▸ PROVIDED ENTRIES
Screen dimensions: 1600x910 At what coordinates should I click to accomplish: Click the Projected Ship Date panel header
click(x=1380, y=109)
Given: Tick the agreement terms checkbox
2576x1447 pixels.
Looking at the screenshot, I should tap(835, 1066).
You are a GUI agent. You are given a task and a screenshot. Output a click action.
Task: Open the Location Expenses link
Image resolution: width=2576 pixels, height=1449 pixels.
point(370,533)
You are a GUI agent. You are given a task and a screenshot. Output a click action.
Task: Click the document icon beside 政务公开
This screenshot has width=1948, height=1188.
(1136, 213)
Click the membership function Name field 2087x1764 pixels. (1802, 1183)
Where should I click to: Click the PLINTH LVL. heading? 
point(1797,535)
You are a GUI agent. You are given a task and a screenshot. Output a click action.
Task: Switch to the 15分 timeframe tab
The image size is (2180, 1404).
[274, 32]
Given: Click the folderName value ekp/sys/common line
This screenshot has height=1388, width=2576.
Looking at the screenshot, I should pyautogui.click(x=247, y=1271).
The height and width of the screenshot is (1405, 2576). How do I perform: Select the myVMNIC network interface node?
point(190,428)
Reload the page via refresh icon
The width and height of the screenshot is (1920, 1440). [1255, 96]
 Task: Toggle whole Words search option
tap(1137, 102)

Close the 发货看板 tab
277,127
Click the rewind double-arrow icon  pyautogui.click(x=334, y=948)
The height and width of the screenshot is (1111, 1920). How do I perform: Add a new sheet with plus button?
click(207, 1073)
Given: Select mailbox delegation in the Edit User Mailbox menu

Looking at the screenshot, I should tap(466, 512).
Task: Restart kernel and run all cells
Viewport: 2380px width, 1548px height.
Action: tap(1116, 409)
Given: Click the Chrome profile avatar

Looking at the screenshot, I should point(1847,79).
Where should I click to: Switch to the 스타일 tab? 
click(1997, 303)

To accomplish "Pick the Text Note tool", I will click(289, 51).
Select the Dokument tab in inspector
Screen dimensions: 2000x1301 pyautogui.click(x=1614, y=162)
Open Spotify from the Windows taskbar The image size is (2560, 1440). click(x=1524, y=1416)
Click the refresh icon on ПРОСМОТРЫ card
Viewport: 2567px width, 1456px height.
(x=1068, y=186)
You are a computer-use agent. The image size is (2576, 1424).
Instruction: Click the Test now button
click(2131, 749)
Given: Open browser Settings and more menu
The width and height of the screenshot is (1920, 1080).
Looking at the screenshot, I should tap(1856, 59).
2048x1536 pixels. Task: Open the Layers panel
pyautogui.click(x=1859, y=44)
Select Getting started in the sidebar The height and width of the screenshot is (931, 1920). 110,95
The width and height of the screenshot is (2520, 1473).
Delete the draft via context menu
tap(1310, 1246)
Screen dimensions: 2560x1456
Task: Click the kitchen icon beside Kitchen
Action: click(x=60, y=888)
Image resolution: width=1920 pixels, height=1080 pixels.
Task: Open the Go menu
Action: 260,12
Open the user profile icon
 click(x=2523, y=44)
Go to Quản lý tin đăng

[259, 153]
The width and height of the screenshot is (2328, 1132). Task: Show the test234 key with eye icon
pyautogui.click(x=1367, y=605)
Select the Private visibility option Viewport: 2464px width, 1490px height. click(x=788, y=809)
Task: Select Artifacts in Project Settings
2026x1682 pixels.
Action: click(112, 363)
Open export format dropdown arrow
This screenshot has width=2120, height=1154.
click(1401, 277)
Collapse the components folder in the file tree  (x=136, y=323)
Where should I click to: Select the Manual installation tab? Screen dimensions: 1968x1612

▸ WHAT THE TASK ASKS
Write out the entire listing so that each line matches the original exactly.

▸ RESULT
Screen dimensions: 1600x910 At what coordinates should I click to accomplish: Click the Projected Ship Date panel header
click(x=1380, y=109)
Given: Tick the agreement terms checkbox
2576x1447 pixels.
Looking at the screenshot, I should tap(835, 1066).
You are a GUI agent. You are given a task and a screenshot. Output a click action.
Task: Open the Location Expenses link
Image resolution: width=2576 pixels, height=1449 pixels.
point(370,533)
You are a GUI agent. You are given a task and a screenshot. Output a click action.
Task: Click the document icon beside 政务公开
This screenshot has width=1948, height=1188.
(1136, 213)
Click the membership function Name field 2087x1764 pixels. (1802, 1183)
Where should I click to: Click the PLINTH LVL. heading? 
point(1797,535)
You are a GUI agent. You are given a task and a screenshot. Output a click action.
Task: Switch to the 15分 timeframe tab
The image size is (2180, 1404).
[274, 32]
Given: Click the folderName value ekp/sys/common line
This screenshot has height=1388, width=2576.
Looking at the screenshot, I should pyautogui.click(x=247, y=1271).
The height and width of the screenshot is (1405, 2576). How do I perform: Select the myVMNIC network interface node?
point(190,428)
Reload the page via refresh icon
The width and height of the screenshot is (1920, 1440). [1255, 96]
 Task: Toggle whole Words search option
tap(1137, 102)

Close the 发货看板 tab
277,127
Click the rewind double-arrow icon  pyautogui.click(x=334, y=948)
The height and width of the screenshot is (1111, 1920). How do I perform: Add a new sheet with plus button?
click(207, 1073)
Given: Select mailbox delegation in the Edit User Mailbox menu

Looking at the screenshot, I should tap(466, 512).
Task: Restart kernel and run all cells
Viewport: 2380px width, 1548px height.
Action: tap(1116, 409)
Given: Click the Chrome profile avatar

Looking at the screenshot, I should point(1847,79).
Where should I click to: Switch to the 스타일 tab? 
click(1997, 303)

To accomplish "Pick the Text Note tool", I will click(289, 51).
Select the Dokument tab in inspector
Screen dimensions: 2000x1301 pyautogui.click(x=1614, y=162)
Open Spotify from the Windows taskbar The image size is (2560, 1440). click(x=1524, y=1416)
Click the refresh icon on ПРОСМОТРЫ card
Viewport: 2567px width, 1456px height.
(x=1068, y=186)
You are a computer-use agent. The image size is (2576, 1424).
Instruction: Click the Test now button
click(2131, 749)
Given: Open browser Settings and more menu
The width and height of the screenshot is (1920, 1080).
Looking at the screenshot, I should tap(1856, 59).
2048x1536 pixels. Task: Open the Layers panel
pyautogui.click(x=1859, y=44)
Select Getting started in the sidebar The height and width of the screenshot is (931, 1920). 110,95
The width and height of the screenshot is (2520, 1473).
Delete the draft via context menu
tap(1310, 1246)
Screen dimensions: 2560x1456
Task: Click the kitchen icon beside Kitchen
Action: click(x=60, y=888)
Image resolution: width=1920 pixels, height=1080 pixels.
Task: Open the Go menu
Action: 260,12
Open the user profile icon
 click(x=2523, y=44)
Go to Quản lý tin đăng

[259, 153]
The width and height of the screenshot is (2328, 1132). Task: Show the test234 key with eye icon
pyautogui.click(x=1367, y=605)
Select the Private visibility option Viewport: 2464px width, 1490px height. click(x=788, y=809)
Task: Select Artifacts in Project Settings
2026x1682 pixels.
Action: click(112, 363)
Open export format dropdown arrow
This screenshot has width=2120, height=1154.
click(1401, 277)
Collapse the components folder in the file tree  (x=136, y=323)
Where should I click to: Select the Manual installation tab? Screen dimensions: 1968x1612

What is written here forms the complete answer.